Open Field, Understory - New and Selected Poems (Paperback, New)


This superb collection of new and older work shows James Seay's sure progress from the reflection of first influences to the strongly individual voice of his later pieces. As always, Seay evokes a profound sense of history and place, the landscape, colours, scents, and musical vocal cadences of his native South and the world at large. Poems like ""Where Books Fall Open"" reflect a community of souls striving toward what Whittier called ""sweetness near""; Seay generously establishes the kinship between such longings, whether rooted in nostalgia or the resonance of the unnameable. The masterly ""Said There Was Somebody Talking to Him Through the Air Conditioner"" explores the dialectic of storytelling itself, its claim to whatever demands to be ""freed from fact."" In this poem the urgency of Seay's long, knotty lines limn with chilling precision the exact shape and dimension of the rift between the physical act and the story it tells. Yet, though the compulsion to ""tell stories, when the truth won't work"" may be our downfall, Seay shows us that stories are also prisms refracting each seemingly simple moment into infinite complexity.
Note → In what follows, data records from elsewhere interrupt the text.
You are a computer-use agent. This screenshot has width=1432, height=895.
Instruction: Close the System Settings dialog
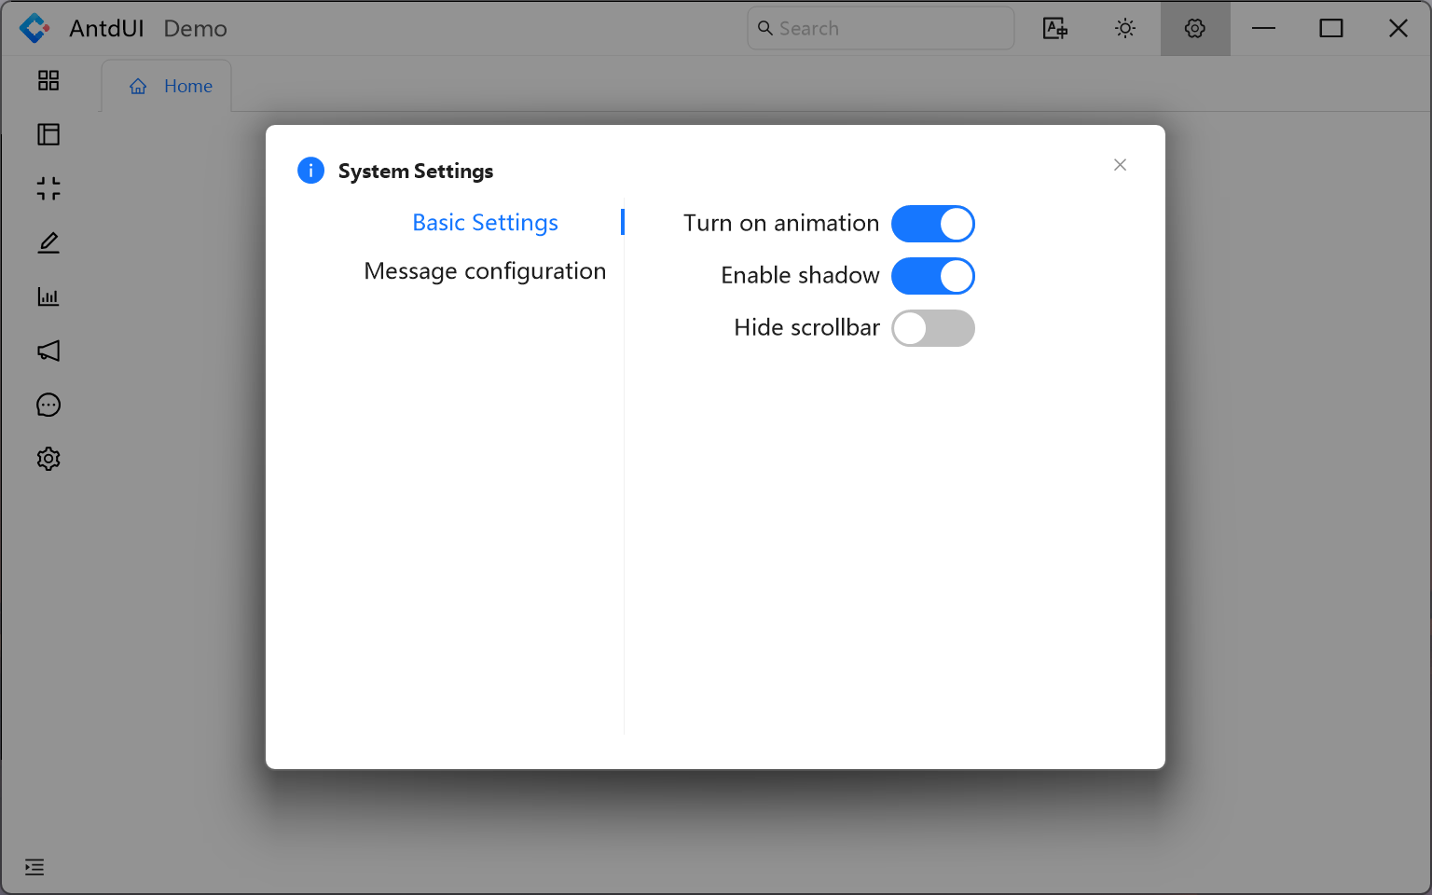[x=1120, y=165]
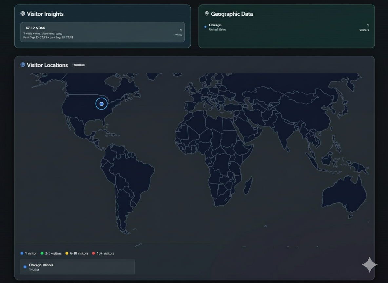Screen dimensions: 388x283
Task: Click the Visitor Insights header icon
Action: coord(23,14)
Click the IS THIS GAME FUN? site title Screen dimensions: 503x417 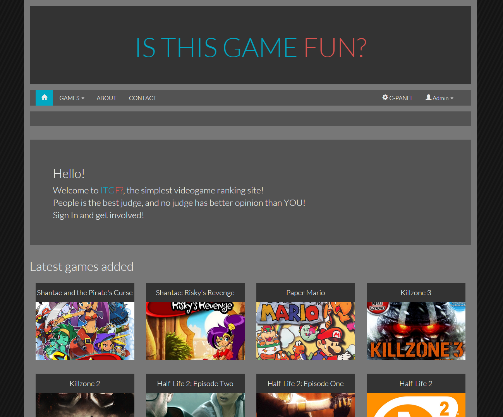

The stories in these beautifully wrought poems offer us swift glimpses of grace, when the fragmentary individual memory flares, is transformed, and becomes the story we have all been waiting for, the one that ""frees the body from the fact of itself."" Comic, sad, reflective, exuberant, Open Field, Understory glows with the worn, unselfconscious beauty of broken-in leather. This is a marvelous book by an important modern poet.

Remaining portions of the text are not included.